Asia to work together on energy exploration: Report

Tuesday, June 22 2004 - 01:31 PM WIB

Energy-starved Asian governments, keen to lessen their dependence on oil from West Asia, will agree on Tuesday to work together to look for new reserves in Asia with the help of private firms.

The countries will also promise to swap information freely on their energy needs, reserves and stockpiles, according to a draft copy of the Qingdao Initiative seen by Reuters.

The pledges come as part of a first-ever framework on energy cooperation to be signed later on Tuesday by the 22-member Asia Cooperation Dialogue (ACD), which also includes oil-producing nations such as Kazakhstan, Bahrain, Oman and Qatar.

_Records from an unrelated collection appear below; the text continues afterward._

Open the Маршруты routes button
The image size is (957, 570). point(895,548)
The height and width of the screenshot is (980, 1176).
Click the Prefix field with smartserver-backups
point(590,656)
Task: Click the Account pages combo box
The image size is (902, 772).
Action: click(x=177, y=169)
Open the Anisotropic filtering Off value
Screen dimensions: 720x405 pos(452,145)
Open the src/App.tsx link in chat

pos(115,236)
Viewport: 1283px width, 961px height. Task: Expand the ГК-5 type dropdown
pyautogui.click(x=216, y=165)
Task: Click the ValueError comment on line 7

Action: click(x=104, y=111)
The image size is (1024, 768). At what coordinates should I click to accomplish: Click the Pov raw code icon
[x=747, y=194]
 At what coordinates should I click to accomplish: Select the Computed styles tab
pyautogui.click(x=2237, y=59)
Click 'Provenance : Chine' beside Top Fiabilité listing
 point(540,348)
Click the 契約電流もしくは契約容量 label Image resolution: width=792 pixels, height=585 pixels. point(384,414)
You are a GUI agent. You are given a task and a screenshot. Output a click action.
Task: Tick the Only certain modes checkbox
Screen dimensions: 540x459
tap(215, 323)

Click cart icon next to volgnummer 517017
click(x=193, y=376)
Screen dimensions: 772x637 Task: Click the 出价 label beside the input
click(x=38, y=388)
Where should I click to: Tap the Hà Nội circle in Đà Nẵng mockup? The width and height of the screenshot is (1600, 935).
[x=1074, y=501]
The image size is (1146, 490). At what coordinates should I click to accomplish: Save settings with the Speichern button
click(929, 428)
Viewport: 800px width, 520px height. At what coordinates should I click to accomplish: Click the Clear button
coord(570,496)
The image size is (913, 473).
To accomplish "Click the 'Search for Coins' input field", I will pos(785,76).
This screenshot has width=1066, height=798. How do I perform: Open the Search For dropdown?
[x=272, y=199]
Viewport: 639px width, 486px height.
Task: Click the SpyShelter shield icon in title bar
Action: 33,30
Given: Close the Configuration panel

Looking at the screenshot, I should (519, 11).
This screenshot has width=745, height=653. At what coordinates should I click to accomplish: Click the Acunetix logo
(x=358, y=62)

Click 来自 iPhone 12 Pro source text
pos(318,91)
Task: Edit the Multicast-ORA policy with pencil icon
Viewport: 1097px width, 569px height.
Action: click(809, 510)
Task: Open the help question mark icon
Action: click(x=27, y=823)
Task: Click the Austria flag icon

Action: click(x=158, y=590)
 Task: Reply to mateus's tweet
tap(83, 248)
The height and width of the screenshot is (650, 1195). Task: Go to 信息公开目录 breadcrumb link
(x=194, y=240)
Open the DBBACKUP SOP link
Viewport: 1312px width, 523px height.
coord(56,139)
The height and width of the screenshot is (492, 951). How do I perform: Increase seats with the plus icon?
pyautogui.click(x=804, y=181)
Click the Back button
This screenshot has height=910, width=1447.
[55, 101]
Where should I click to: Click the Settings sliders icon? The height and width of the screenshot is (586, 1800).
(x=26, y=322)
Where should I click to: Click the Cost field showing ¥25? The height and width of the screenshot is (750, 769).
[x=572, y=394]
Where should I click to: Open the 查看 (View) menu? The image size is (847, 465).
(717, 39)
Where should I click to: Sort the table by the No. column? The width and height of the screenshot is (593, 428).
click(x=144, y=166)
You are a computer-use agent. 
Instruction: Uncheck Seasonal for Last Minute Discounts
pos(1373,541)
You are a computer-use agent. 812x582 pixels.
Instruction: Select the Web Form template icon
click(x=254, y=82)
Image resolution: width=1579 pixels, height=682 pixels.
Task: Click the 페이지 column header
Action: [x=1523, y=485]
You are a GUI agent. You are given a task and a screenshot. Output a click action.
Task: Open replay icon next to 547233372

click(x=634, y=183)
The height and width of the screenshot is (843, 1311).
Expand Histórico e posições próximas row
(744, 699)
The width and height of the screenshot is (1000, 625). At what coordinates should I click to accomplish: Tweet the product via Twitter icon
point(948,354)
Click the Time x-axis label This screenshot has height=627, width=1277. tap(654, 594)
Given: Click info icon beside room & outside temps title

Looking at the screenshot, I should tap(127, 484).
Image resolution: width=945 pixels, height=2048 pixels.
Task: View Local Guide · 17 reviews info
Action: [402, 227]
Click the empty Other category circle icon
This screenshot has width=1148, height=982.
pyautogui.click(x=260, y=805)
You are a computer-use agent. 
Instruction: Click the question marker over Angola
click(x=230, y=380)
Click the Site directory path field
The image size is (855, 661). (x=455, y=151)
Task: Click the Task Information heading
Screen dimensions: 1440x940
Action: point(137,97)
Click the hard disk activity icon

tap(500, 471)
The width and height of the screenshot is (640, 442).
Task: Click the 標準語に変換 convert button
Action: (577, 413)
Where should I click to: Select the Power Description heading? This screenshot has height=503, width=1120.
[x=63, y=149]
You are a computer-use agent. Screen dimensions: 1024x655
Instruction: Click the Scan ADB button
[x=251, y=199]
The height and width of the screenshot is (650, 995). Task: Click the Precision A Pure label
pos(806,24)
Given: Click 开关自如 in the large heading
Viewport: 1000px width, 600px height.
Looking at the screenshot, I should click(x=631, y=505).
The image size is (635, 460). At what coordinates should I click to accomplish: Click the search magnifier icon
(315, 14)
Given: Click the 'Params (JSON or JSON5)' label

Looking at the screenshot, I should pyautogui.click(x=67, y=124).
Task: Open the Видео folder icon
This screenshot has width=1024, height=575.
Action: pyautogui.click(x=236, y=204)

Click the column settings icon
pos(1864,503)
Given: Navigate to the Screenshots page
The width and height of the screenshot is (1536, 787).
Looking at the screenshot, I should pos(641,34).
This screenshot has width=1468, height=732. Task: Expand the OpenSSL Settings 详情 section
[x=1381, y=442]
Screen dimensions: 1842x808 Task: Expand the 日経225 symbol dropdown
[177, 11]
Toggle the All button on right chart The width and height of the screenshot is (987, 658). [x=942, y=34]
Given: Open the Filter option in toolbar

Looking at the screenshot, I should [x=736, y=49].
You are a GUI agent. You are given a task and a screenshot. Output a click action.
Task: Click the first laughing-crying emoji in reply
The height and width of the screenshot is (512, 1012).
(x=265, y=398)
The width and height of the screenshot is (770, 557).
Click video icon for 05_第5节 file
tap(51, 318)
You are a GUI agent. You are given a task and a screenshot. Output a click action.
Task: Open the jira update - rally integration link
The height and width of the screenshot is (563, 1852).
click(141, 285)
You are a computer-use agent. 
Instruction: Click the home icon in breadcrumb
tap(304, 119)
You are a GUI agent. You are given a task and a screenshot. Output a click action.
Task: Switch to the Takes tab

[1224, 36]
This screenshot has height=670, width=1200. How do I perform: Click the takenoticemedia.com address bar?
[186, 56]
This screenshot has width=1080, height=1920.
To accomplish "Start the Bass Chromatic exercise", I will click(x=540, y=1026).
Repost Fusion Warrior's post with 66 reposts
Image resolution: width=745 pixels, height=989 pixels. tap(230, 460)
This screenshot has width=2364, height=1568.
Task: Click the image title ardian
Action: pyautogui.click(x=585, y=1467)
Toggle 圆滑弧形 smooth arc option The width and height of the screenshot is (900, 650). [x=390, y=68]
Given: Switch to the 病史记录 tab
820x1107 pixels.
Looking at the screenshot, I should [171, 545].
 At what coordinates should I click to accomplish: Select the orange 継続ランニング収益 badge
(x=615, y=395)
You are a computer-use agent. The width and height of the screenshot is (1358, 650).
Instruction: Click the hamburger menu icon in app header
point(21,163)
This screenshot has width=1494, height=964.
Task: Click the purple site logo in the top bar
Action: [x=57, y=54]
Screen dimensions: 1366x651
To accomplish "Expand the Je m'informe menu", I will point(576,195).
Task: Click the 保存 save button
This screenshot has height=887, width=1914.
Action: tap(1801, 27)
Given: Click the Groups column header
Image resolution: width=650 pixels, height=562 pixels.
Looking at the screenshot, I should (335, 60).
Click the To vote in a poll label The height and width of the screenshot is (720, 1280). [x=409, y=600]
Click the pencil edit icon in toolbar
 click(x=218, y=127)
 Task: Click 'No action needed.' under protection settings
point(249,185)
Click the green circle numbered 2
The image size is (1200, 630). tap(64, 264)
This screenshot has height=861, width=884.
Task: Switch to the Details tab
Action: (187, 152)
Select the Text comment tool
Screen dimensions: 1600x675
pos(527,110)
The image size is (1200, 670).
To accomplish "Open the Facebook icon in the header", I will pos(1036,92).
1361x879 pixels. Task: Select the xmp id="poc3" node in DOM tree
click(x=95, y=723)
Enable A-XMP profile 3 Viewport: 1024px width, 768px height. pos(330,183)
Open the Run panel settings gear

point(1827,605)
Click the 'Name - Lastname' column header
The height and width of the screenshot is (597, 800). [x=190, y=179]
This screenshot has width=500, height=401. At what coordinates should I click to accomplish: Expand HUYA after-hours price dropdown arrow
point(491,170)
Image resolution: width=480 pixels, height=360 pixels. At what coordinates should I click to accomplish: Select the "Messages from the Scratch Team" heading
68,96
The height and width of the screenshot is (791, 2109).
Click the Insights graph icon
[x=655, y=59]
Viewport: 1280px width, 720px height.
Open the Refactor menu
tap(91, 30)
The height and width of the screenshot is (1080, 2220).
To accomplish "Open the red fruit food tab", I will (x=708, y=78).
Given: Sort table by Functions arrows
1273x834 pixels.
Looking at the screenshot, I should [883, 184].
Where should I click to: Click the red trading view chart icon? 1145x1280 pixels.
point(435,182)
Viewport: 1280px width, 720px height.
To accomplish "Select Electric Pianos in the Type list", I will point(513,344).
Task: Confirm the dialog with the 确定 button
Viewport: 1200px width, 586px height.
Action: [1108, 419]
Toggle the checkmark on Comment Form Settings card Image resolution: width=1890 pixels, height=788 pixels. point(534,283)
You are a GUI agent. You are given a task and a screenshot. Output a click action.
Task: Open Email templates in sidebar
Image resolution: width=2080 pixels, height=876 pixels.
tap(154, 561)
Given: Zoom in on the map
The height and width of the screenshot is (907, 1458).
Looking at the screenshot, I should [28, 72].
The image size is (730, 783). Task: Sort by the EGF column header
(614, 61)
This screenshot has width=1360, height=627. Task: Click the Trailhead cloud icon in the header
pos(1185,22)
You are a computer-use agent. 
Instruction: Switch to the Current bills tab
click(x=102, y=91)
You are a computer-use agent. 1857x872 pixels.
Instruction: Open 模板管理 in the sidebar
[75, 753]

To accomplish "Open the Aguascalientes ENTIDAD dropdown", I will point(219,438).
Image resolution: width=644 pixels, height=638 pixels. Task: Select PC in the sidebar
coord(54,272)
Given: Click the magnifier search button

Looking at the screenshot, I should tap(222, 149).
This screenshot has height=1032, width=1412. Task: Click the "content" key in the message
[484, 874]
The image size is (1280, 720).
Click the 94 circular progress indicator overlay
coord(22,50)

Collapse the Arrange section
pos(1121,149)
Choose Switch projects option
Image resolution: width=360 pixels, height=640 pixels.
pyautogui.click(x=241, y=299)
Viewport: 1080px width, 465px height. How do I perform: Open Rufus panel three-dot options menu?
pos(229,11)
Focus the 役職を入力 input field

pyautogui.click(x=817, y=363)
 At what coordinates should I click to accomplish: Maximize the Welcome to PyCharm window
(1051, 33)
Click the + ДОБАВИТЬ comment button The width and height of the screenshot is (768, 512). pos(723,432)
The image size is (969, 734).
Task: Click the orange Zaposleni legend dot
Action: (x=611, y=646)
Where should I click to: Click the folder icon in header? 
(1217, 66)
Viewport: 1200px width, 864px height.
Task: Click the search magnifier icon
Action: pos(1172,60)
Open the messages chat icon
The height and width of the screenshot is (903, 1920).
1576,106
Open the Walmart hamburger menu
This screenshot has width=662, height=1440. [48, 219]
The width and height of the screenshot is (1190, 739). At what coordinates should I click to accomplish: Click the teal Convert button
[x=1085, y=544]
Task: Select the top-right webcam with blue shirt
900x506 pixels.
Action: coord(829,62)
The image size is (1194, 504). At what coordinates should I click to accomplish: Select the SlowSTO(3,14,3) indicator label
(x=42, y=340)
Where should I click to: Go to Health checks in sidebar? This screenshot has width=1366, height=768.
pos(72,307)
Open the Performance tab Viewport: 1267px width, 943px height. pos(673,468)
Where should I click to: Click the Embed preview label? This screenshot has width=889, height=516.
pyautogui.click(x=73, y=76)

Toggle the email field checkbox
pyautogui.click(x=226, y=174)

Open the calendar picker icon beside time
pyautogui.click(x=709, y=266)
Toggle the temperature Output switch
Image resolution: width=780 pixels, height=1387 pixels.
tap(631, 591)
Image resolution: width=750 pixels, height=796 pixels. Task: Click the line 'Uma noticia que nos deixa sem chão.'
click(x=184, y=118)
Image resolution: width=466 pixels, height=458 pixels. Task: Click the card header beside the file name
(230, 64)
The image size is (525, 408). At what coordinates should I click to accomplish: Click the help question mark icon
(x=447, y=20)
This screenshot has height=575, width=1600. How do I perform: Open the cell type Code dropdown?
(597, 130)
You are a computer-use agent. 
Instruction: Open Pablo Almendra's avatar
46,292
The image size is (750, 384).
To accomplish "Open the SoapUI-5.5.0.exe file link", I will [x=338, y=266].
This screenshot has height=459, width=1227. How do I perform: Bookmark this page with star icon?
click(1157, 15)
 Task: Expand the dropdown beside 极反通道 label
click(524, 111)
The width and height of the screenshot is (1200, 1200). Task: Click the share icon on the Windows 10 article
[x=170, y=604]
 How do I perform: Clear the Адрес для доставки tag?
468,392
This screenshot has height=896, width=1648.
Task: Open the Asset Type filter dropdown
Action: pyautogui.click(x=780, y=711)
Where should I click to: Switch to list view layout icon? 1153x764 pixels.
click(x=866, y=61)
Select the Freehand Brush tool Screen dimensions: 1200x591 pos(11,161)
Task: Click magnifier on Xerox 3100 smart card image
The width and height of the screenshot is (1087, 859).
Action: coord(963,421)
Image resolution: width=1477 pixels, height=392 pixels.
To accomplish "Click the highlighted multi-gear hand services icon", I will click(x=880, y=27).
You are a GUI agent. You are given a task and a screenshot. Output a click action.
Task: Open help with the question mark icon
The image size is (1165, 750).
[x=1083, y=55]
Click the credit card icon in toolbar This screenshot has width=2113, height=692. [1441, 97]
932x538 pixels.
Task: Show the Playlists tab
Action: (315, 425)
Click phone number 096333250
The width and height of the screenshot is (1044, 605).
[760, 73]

"It will be a road map between those countries for the first time," Sheik Mohammed bin Mubarak Al-Khalifa, deputy prime minister of Bahrain and a forum delegate, told Reuters.

"Energy is always an issue. Sky-high oil prices are not an advantage to anyone. Enhanced energy cooperation is necessary to safeguard Asian energy security and promote economic development," he said.

Other diplomats at the forum singled out the South China Sea, Myanmar and Indonesia as three potentially oil-rich areas in the region and good places to explore for new reserves.

The group agreed in May to take steps towards a regional oil stockpile that would be used to survive supply squeezes due to terror attacks or other threats, but that was not explicitly mentioned in the Qingdao agreement.

The Asia-Pacific region imports about two-thirds of the oil it consumes. The International Energy Agency forecasts that demand will rise to 23.08 million barrels per day (bpd) this year from 21.99 million bpd in 2003.

Oil prices shot to 21-year highs in June above $42 a barrel for US crude on fears supplies would not be enough to meet strong demand generated by a global economic rebound.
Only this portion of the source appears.